FIG. 3.

RelB expression is not regulated by changes in mRNA stability. (A) Determination of RelB mRNA half-life in KG1, KG1a, and PMA-treated KG1 cells. KG1 and KG1a cells left unstimulated or stimulated with PMA for 2 h were treated with actinomycin D to arrest transcription before isolation of total RNA at the indicated time points. RelB and GAPDH transcripts were detected in Northern blotting assays as previously described. (B) PMA treatment does not increase the RelB mRNA half-life in KG1 cells. Hybridization signals for the RelB and GAPDH mRNAs were quantified by phosphorimaging in KG1 cells left untreated or treated with PMA for 2 h. Each lane was normalized for equal loading by dividing the RelB content by the respective GAPDH signal and expressed relative to RelB content at 0 h for each condition.
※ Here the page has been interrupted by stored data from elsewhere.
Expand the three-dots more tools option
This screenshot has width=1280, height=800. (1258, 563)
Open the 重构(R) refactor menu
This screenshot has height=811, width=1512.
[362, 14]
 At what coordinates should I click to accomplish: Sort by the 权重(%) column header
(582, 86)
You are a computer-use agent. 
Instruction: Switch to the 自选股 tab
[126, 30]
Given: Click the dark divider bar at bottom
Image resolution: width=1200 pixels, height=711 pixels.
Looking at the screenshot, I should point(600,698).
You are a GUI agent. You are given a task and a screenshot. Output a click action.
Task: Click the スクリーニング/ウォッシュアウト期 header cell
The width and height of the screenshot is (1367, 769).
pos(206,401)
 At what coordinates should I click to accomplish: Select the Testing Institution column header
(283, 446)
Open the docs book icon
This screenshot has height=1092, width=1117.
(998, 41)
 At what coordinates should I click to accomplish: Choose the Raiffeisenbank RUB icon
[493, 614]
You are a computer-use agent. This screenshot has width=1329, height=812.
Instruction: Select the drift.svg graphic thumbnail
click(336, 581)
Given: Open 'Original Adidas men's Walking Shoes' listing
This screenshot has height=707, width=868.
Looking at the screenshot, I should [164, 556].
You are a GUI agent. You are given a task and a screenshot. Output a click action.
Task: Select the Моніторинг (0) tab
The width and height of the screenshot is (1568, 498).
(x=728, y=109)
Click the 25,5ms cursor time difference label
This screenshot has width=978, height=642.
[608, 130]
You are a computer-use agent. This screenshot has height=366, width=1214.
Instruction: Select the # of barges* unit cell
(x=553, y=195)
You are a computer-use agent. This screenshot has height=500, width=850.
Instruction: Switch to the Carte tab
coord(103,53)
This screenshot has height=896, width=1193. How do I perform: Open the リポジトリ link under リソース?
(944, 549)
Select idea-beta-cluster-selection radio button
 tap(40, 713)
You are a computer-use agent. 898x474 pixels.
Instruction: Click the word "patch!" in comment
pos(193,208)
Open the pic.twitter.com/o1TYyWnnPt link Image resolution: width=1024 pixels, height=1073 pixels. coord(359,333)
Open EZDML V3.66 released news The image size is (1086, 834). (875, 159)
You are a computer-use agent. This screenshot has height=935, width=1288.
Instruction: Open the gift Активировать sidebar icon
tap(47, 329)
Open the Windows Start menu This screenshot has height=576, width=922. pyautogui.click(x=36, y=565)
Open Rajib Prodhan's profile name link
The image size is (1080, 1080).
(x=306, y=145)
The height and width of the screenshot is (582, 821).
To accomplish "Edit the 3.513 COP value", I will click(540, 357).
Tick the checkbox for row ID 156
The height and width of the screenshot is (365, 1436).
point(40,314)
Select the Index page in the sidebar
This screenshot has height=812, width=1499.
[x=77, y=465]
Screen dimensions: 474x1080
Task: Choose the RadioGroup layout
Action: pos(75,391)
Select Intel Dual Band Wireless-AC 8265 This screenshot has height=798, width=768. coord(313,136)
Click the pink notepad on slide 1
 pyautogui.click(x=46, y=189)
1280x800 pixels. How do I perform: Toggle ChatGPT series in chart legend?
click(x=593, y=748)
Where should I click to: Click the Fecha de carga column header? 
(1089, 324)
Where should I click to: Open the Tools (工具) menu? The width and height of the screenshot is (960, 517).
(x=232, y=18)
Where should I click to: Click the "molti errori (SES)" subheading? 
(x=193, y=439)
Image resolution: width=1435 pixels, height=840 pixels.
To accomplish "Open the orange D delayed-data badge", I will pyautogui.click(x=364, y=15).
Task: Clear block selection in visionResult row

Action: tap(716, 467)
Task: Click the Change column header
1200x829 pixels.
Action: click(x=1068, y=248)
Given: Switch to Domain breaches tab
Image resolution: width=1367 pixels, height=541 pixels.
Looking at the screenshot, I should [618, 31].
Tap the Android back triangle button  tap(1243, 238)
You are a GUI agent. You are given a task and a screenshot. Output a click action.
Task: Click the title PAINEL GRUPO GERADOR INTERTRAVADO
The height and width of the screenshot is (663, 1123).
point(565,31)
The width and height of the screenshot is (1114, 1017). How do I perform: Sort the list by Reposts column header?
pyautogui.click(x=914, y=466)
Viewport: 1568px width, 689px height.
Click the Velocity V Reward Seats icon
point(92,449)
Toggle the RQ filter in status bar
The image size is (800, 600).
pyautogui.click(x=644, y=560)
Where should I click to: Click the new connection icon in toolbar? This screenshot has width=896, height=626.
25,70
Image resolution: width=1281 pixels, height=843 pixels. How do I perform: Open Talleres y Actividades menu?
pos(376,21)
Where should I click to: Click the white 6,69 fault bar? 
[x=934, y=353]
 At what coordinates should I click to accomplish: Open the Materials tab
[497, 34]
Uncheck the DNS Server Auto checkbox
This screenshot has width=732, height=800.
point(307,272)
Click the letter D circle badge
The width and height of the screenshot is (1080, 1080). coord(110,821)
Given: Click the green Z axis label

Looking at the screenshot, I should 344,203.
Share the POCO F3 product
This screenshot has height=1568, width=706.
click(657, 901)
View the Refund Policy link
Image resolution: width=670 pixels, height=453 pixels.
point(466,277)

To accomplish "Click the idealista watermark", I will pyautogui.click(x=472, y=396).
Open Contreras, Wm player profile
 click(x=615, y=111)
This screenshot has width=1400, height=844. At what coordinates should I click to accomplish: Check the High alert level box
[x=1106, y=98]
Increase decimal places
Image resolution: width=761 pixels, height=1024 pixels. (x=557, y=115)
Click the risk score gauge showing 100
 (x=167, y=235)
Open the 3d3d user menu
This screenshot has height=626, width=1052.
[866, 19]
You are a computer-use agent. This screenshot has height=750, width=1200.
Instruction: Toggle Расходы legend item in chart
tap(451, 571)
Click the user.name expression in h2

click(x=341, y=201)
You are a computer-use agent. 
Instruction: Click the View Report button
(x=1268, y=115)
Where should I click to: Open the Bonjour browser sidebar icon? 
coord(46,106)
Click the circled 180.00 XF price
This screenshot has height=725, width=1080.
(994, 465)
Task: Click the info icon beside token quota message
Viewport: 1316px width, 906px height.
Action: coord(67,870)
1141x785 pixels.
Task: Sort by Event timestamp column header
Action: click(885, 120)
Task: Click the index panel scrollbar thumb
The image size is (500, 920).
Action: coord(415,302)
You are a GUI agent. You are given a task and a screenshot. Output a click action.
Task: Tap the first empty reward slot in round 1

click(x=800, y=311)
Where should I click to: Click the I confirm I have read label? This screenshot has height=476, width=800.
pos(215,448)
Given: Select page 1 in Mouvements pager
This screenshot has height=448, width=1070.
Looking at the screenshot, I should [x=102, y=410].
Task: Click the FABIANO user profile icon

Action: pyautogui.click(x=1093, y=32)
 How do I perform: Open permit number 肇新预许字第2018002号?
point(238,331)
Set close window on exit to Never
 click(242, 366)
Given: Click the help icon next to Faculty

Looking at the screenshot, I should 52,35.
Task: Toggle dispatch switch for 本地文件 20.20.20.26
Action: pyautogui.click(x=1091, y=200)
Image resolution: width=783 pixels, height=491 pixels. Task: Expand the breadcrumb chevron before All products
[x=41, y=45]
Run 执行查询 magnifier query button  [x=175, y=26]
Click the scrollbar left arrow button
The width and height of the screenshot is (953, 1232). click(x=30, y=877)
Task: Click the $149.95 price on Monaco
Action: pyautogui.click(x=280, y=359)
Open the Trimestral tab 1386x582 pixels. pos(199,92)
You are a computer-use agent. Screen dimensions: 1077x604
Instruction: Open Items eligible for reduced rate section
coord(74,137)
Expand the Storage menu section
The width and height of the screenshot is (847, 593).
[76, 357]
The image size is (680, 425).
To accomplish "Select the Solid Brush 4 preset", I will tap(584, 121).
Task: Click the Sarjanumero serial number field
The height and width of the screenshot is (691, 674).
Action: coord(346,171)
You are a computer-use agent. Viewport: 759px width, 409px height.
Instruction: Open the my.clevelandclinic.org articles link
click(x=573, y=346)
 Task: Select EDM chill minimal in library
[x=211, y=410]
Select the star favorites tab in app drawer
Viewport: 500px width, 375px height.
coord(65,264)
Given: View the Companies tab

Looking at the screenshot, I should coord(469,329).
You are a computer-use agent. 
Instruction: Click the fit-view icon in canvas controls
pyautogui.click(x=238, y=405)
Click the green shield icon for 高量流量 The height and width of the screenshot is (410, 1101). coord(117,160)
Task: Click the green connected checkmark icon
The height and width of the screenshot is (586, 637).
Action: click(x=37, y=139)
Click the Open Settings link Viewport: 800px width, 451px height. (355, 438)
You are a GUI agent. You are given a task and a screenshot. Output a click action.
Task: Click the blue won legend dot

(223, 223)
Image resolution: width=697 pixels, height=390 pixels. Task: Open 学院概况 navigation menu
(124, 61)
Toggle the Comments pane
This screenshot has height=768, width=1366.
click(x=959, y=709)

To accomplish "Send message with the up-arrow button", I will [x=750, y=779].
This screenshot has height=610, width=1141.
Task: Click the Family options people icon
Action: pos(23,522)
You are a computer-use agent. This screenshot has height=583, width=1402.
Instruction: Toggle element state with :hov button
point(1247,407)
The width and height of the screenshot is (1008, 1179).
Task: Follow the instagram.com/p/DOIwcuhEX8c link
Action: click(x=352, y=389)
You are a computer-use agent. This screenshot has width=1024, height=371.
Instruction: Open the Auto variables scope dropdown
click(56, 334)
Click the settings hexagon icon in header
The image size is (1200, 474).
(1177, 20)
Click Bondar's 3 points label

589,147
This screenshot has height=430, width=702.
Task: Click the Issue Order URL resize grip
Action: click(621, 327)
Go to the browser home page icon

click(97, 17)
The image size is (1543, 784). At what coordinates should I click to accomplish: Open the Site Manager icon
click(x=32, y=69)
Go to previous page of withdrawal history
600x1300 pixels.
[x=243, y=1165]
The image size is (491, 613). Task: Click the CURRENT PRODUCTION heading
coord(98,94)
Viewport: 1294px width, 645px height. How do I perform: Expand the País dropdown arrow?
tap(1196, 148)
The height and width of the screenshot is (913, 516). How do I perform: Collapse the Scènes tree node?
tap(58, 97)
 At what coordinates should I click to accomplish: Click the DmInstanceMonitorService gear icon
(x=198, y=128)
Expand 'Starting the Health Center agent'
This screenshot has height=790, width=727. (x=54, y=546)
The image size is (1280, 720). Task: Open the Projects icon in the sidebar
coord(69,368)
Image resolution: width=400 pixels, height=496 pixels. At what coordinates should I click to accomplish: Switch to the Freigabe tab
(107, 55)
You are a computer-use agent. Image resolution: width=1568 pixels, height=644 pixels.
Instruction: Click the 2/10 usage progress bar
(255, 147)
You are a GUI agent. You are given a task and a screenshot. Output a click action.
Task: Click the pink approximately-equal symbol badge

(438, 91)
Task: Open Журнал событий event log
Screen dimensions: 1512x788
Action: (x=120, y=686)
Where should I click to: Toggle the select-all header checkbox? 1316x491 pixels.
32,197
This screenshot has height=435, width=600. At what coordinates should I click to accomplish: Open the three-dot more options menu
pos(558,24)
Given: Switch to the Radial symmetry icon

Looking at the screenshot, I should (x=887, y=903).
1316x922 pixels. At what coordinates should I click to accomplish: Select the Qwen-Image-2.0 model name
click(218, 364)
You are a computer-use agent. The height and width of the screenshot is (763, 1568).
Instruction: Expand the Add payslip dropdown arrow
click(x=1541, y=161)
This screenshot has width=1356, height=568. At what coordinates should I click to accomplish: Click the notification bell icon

The mRNA half-life was calculated by linear regression analysis to be 3.0 h and 2.5 h for untreated and PMA-treated KG1 cells, respectively. The dashed line parallel to the x axis represents 50% mRNA decay. The data represent the mean ± the standard error from two independent experiments. (C) RelB mRNA half-life is the same in KG1 and KG1a untreated cells. A RelB mRNA half-life of 3.0 h was determined for untreated KG1a cells as described for panel B. The data represent the mean ± the standard error from two independent experiments.